The limitation of thread in Python

May 25, 2024

What are the differences between threads in Python and threads in other programming languages? What is the GIL? Is it always more efficient to use multithreading and multiprocessing over single-threading and single-processing? In this article, I will discuss the limitations of threads in Python and provide recommendations on when to use multithreading, multiprocessing, or stick with single-threading.

Properties of Thread and Process in Python

Thread

Cannot run multiple threads at the same time
When fork a new thread, the code segment and global data segment are shared between threads → no time is wasted like forking a new process

Process

When fork a new process, the entire data and code segment are copied to the new process → time-consuming

Benchmark

There are 2 types of tasks in Python:

interactivity with IO such as calling HTTP API, reading files,… - IO bounded
complex computation, using multiple CPUs - CPU bounded

There are 2 parallel processing methods in Python:

multithreading
multiprocessing

We use the following program to test the efficiency of multithreading/single-threading and multiprocessing/single-processing in the 2 types of tasks.

measure function is used to measure the execution time of a function.
fib function is the Fibonacci number calculation function, representing the task that uses multiple CPUs.
get_user function is the function that calls the API from Github, representing the IO-bound task.

import threading
import multiprocessing
import time
import requests

def measure(func):
    def f(*args, **kwargs):
        start = time.time()
        ret = func(*args, **kwargs)
        print(f"{func.__name__} takes {time.time()-start} seconds")
        return ret

    return f


def fib(n):
    if n < 2:
        return n
    return fib(n - 1) + fib(n - 2)
    
def get_user():
    return requests.get("https://api.github.com/users/magiskboy")


@measure
def cpu_bounded_in_multiple_process():
    p1 = multiprocessing.Process(target=fib, args=(40,), daemon=True)
    p2 = multiprocessing.Process(target=fib, args=(40,), daemon=True)
    p1.start()
    p2.start()
    p1.join()
    p2.join()


@measure
def cpu_bounded_in_multiple_thread():
    t1 = threading.Thread(target=fib, args=(40,), daemon=True)
    t2 = threading.Thread(target=fib, args=(40,), daemon=True)
    t1.start()
    t2.start()
    t1.join()
    t2.join()


@measure
def cpu_bounded_in_single_thread():
    fib(40)
    fib(40)


@measure
def io_bounded_in_single_thread(n_iters=10):
    for i in range(n_iters):
        get_user()


@measure
def io_bounded_in_multiple_threads(n_iters=10):
    ts = []
    for i in range(n_iters):
        t = threading.Thread(
            target=get_user,
            daemon=True,
        )
        t.start()
        ts.append(t)

    for t in ts:
        t.join()


if __name__ == "__main__":
    cpu_bounded_in_single_thread()
    cpu_bounded_in_multiple_thread()
    cpu_bounded_in_multiple_process()
    io_bounded_in_single_thread()
    io_bounded_in_multiple_threads()

Observations

For IO-bound tasks, multithreading is more efficient than single-threading.
For CPU-bound tasks, multiprocessing is more efficient than multithreading.
For CPU-bound tasks, single-threading is more efficient than multithreading.

The result of the benchmark program.

Q&A

Q: Why is multithreading more efficient than single-threading for IO-bound tasks even though we cannot run multiple threads at the same time in Python?

A: In IO-bound tasks that do not use CPU, when a thread is locked, that thread is still considered running because the time locked overlaps with the time waiting for the IO result.
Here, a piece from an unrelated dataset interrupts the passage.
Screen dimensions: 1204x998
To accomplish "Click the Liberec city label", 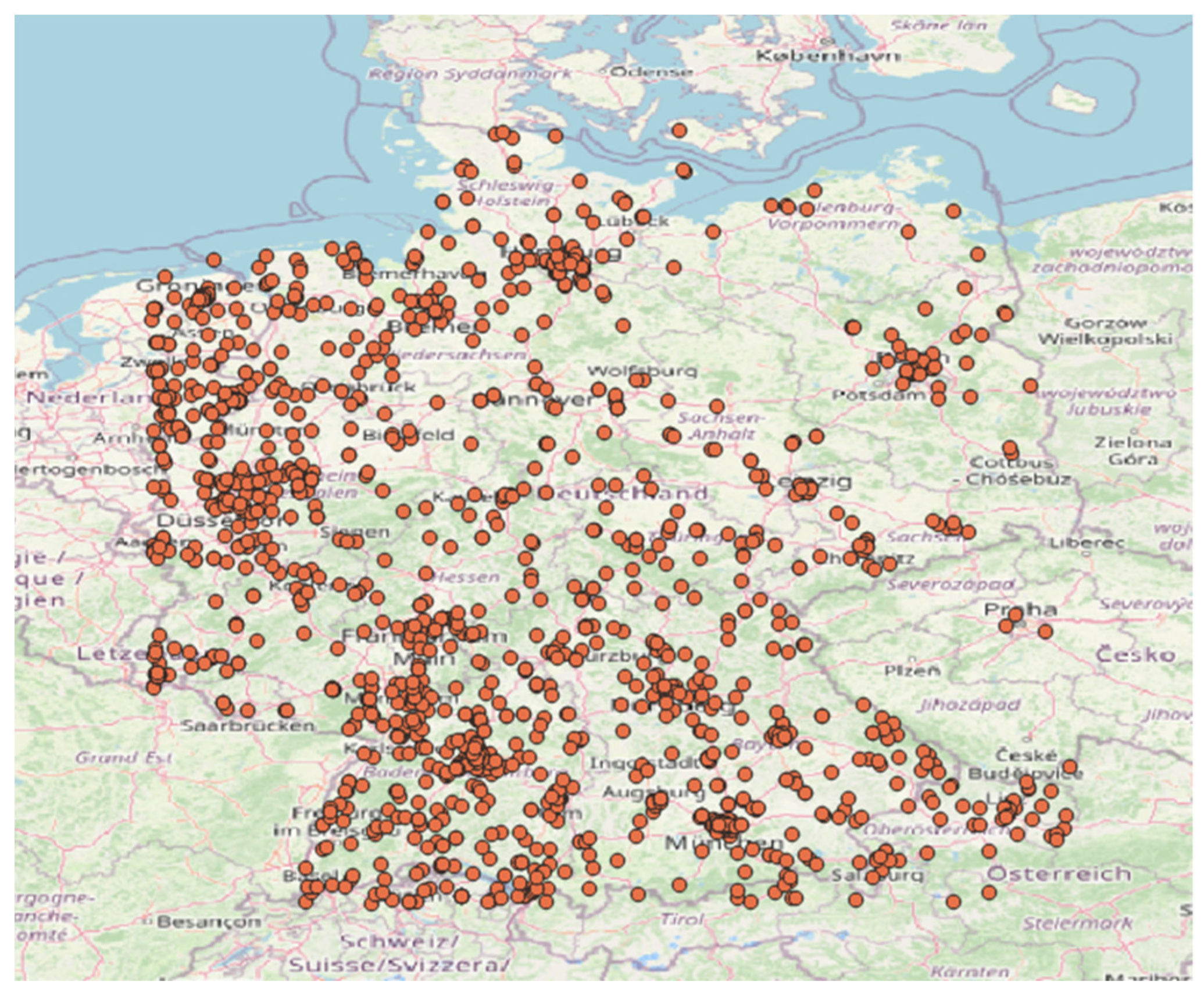I will tap(1086, 543).
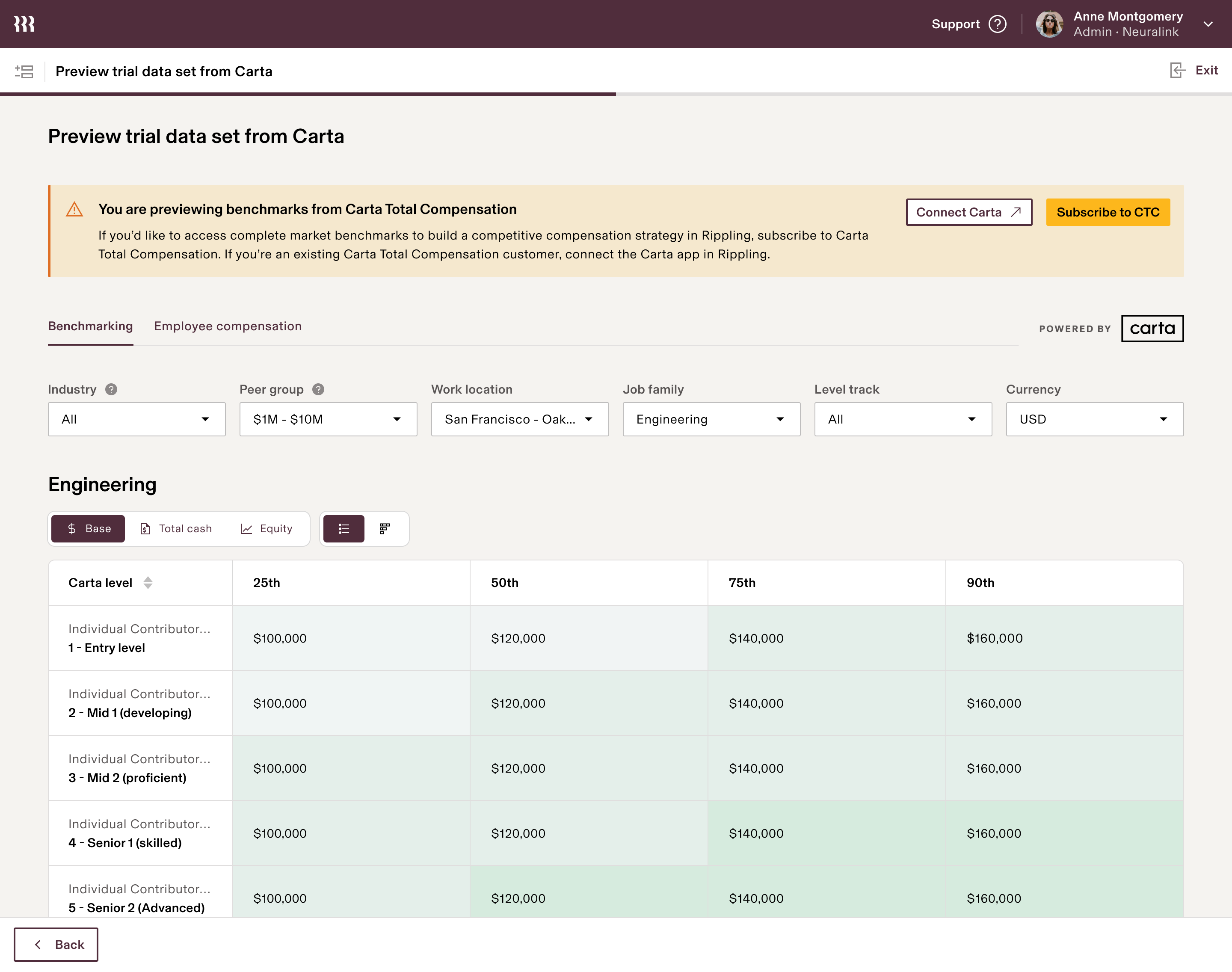Open the Currency USD dropdown

pos(1094,419)
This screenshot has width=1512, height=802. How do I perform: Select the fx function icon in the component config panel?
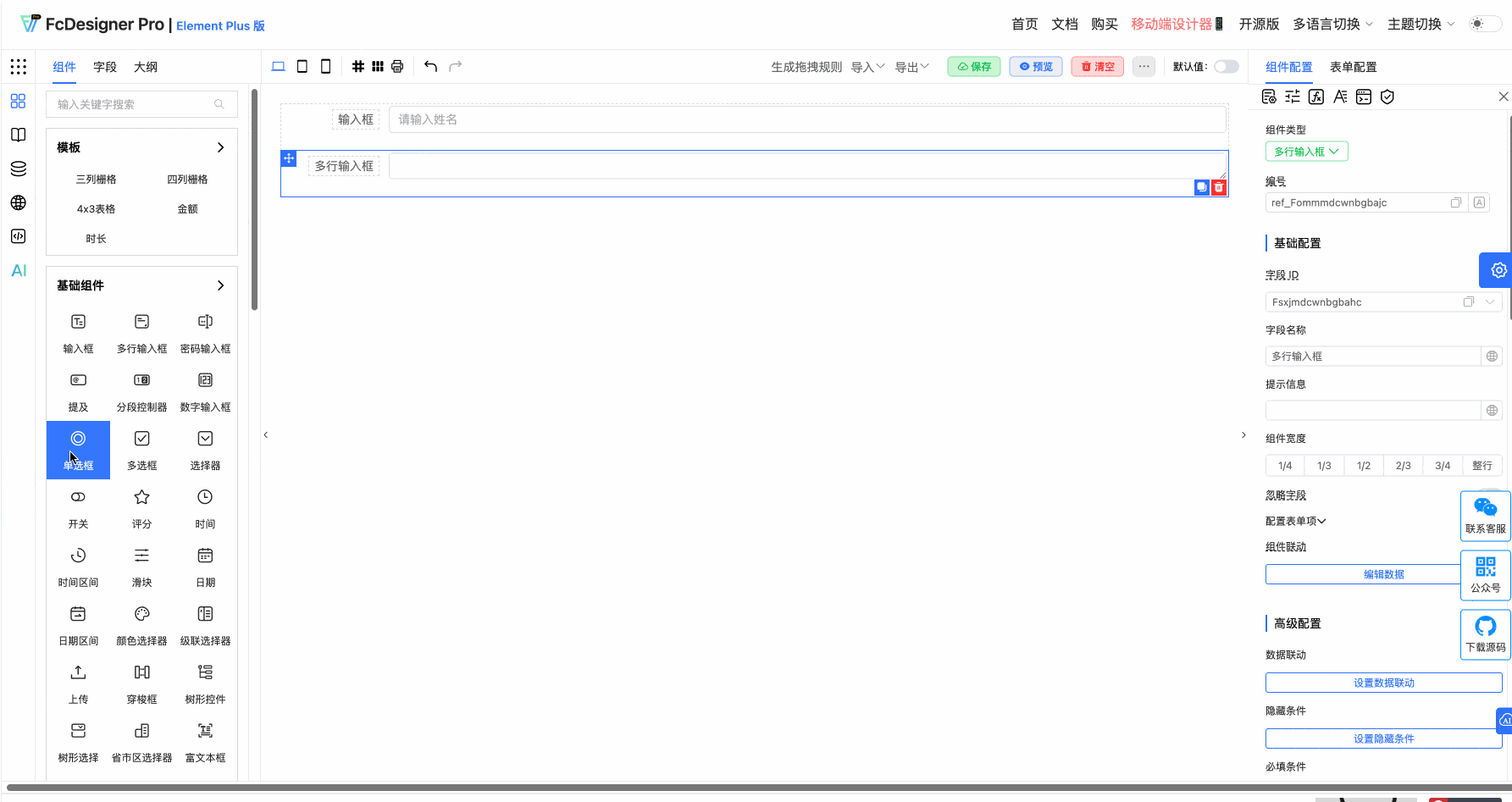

Therefore, parallelism is partially guaranteed.

Q: Why is multiprocessing more efficient than multithreading for CPU-bound tasks?

A: In Python there is no multithreading because only 1 thread can run at a time. With multiprocessing, multiple processes can run at the same time.

Q: For tasks that use multiple CPUs, why is single-threading more efficient than multithreading?

A: In Python, only 1 thread can run at a time, so even if multiple threads are running, parallel processing does not occur. In fact, multithreading is less efficient in this case because of the context switching overhead.

GIL - Global Interpreter Lock

GIL is a mutex lock used to ensure that only 1 thread is executed at a time.

Mutex lock will lock the entire data segment of the entire process for other threads and only the executing thread can access that data segment.

Only use 1 mutex lock for the entire data of the process has 2 reasons:

avoid deadlock
reduce the cost of updating the status of mutex locks, avoiding overhead

You can read mor about GIL in here https://github.com/python/cpython/blob/main/Python/ceval_gil.c#L14

Conclusion

For tasks that require a lot of IO interaction, use multithreading.
For tasks that require computation, need more CPU, do not use multithreading but optimize the program to process single-threaded. In addition, you can use multiprocessing if the problem is really "heavy".